German minister of the economy Sigmar Gabriel is proposing to revise the Canada-European Union Comprehensive Economic and Trade Agreement (CETA), notably its investor-state dispute settlement (ISDS) mechanism. Gabriel says, “We demand a new approach to enforcing the law on regulation and protection of investment.”
Socialist Party representatives from Germany, France, Sweden, Denmark, the Netherlands and Luxembourg prepared the text for the congress of the Party of European Socialists that took place in Madrid this past weekend. Gabriel is the chairman of the Social Democratic Party of Germany, a junior coalition partner in German Chancellor Angela Merkel’s government.

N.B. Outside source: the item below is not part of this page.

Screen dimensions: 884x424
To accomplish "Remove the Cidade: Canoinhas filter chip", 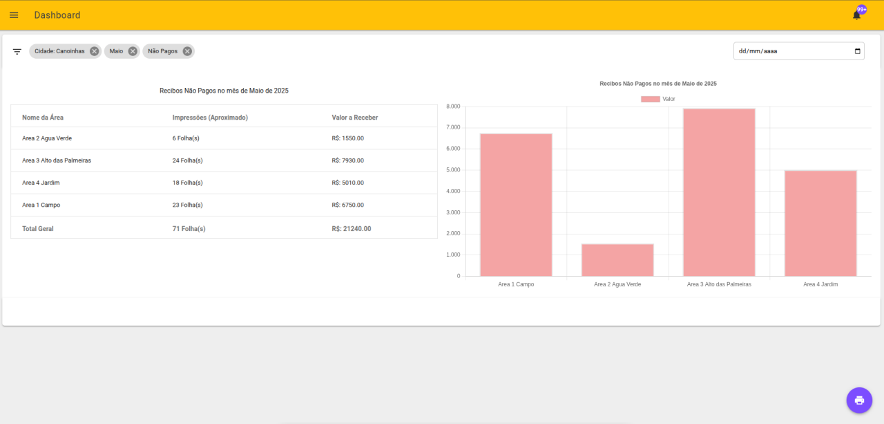I will click(x=95, y=51).
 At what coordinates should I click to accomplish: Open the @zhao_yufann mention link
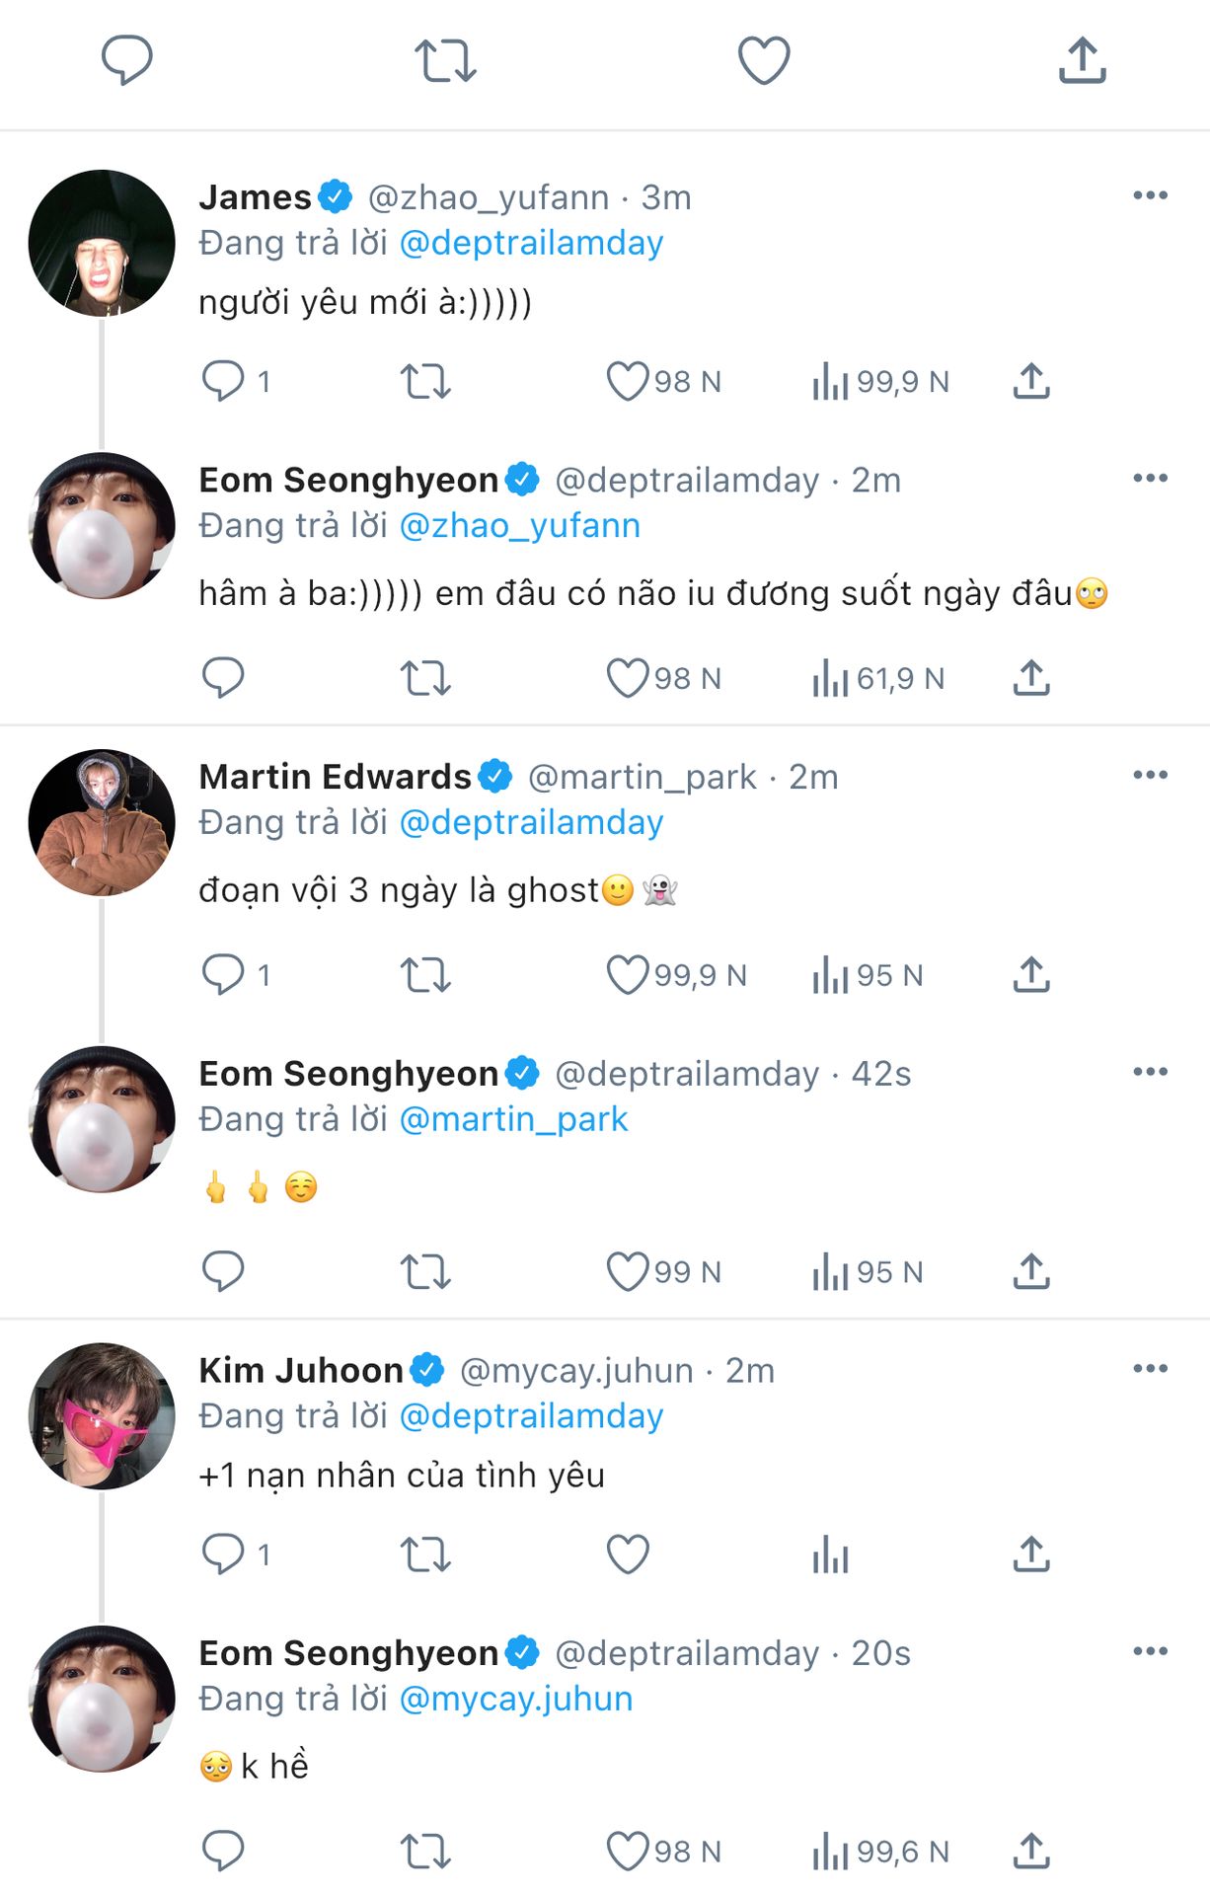point(519,526)
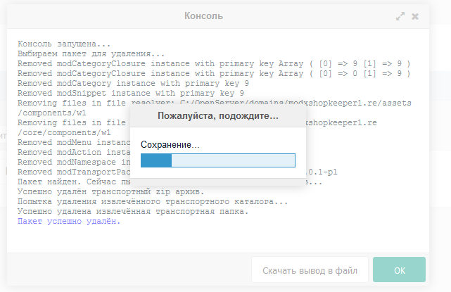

Pedro Sanchez, the Secretary-General of the Spanish Socialist Workers’ Party, Manuel Valls, the Socialist Party Prime Minister of France, Stefan Lofven, the Prime Minister and leader of the Social Democrats in Sweden, and Martin Schulz, the President of the European Parliament and the former leader of the Progressive Alliance of Socialists and Democrats in the European Parliament, were also in attendance at this congress.
Boerse.de reports (in German), “Federal Minister Sigmar Gabriel has partnered with social democratic European Union colleagues and proposed a compromise for the Free Trade Agreement with Canada, CETA.” The newspaper explains (in this initial rough translation) that, “Among other things, changing laws, even if it significantly reduces the profit margins that represent no plea. In addition, a call option to be granted, if investors get right in such proceedings. And investors have to decide whether to bring an action before a national court or before an arbitration tribunal. In order to minimize the number of procedures, to the principle of ‘the loser pays’ apply. This is in line with considerations of the European Commission.”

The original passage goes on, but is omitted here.